## TASK OBJECTIVE
In the records below, begin at the line that has "Contact Us (1105, 1765)" and stop after the line that has "Contact Sales (1765, 14)"; quote those lines verbatim and nothing more.

(Records from a dataset)
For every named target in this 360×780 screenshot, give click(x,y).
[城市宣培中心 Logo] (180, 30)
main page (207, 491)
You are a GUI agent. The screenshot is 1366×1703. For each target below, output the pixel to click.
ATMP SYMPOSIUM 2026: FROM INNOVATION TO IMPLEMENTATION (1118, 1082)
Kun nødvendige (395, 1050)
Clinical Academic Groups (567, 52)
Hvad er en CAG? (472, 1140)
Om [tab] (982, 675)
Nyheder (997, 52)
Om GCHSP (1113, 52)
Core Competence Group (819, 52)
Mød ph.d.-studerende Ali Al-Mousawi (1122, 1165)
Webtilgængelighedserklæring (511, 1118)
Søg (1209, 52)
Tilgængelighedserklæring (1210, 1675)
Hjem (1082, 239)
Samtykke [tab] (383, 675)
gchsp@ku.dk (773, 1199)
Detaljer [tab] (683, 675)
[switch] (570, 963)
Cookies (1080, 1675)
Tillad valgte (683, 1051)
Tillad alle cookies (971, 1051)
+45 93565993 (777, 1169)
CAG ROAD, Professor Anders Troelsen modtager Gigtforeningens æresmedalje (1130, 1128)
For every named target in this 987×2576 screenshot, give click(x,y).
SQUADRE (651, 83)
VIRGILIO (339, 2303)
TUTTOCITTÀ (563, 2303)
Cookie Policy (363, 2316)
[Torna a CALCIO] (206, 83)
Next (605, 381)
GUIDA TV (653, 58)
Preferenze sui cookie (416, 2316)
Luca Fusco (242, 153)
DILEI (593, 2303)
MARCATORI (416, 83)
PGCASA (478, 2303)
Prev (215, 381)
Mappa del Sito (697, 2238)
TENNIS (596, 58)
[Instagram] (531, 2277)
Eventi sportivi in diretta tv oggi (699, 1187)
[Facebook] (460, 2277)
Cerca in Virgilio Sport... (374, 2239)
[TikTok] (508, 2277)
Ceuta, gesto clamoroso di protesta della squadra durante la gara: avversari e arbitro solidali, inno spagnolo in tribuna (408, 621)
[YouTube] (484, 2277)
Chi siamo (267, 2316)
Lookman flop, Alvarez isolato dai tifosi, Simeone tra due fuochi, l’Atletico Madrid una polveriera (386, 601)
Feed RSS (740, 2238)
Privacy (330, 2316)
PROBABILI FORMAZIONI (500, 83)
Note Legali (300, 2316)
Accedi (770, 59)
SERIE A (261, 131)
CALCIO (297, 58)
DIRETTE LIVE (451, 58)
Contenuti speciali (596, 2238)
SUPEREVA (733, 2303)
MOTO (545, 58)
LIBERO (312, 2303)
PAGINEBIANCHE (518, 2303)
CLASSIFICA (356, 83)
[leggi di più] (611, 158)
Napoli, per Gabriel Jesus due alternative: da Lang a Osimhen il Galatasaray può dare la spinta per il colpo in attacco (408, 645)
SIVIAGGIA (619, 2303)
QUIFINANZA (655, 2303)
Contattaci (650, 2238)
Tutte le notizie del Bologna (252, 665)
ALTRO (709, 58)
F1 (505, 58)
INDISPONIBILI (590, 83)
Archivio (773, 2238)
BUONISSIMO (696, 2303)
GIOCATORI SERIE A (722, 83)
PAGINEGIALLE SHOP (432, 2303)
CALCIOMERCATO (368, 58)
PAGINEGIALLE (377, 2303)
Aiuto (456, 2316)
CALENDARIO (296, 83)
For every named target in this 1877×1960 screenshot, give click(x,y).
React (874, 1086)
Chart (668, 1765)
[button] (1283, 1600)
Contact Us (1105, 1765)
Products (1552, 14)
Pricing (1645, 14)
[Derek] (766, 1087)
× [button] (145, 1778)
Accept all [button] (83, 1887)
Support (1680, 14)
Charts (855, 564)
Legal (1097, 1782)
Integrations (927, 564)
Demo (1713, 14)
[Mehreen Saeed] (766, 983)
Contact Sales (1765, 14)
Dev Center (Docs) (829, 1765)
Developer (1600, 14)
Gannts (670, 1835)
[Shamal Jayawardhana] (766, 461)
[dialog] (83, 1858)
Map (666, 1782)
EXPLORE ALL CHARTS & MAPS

## TASK OUTPUT
Contact Us (1105, 1765)
Products (1552, 14)
Pricing (1645, 14)
[Derek] (766, 1087)
× [button] (145, 1778)
Accept all [button] (83, 1887)
Support (1680, 14)
Charts (855, 564)
Legal (1097, 1782)
Integrations (927, 564)
Demo (1713, 14)
[Mehreen Saeed] (766, 983)
Contact Sales (1765, 14)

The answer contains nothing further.